07. Dezember 2017

Arbeitsvolumen und Beschäftigung sinken im Oktober

Die Baukonjunktur schwächt sich ab. Foto: Zahradka/Pixelio

Die Auswertung der von den Unternehmen der Bauwirtschaft an Soka-Bau übermittelten Beitragsmeldungen hat ergeben, dass das effektive Arbeitsvolumen im Oktober 2017 saisonbereinigt gegenüber dem Vormonat um 1,3 Prozent gesunken ist. Im Vormonat war bereits ein Rückgang in gleicher Höhe zu verzeichnen gewesen.

Auch die Zahl der gewerblichen Arbeitnehmer (– 0,5 Prozent) ging zurück, während die Bruttolohnsumme im Vormonatsvergleich anstieg (+ 1,2 Prozent).

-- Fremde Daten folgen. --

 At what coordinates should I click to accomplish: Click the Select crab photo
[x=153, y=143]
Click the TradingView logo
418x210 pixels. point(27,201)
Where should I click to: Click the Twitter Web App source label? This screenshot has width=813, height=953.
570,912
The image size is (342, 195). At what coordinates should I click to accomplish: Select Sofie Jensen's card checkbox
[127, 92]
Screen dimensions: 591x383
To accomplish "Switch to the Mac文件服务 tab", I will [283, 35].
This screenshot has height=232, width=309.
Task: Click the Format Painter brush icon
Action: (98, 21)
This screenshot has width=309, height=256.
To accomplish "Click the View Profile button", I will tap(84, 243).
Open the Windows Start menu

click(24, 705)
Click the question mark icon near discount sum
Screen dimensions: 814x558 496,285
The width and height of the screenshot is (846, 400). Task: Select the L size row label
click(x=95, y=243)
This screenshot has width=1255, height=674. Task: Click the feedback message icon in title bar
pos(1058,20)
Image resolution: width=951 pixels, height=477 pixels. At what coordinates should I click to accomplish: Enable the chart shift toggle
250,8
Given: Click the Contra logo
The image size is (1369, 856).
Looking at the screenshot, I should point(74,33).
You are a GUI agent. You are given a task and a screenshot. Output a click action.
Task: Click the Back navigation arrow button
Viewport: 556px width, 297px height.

Die schwächere Baukonjunktur der vergangenen Monate steht im Einklang mit der Entwicklung der Frühindikatoren. So sind die (volumenmäßigen) Auftragseingänge im Bauhauptgewerbe zwar im September leicht gestiegen, im Trend aber seit Jahresbeginn rückläufig. Die Baugenehmigungen im Hochbau haben im September wieder nachgegeben und liegen – nach einem Rückgang im ersten Halbjahr – in etwa auf dem Niveau vom Jahresende 2016. Insbesondere im Wohnungsbau war die Entwicklung der Genehmigungszahlen im bisherigen Jahresverlauf schwach.

Zwar sind die Zinsen für neue Hypothekenkredite noch nicht stark gestiegen, sondern bewegen sich seit mehreren Monaten auf etwa gleichbleibend niedrigem Niveau. Die Einkommensentwick-lung der privaten Haushalte konnte allerdings in den vergangenen Monaten nicht mehr mit der Immobilienpreisentwicklung mithalten, so dass die Kreditbelastung der privaten Haushalte gestiegen ist und sich auf dem höchsten Niveau seit dem Jahr 2014 befindet. Dies spricht insbesondere für eine gemäßigtere Entwicklung im Einfamilienhausbau.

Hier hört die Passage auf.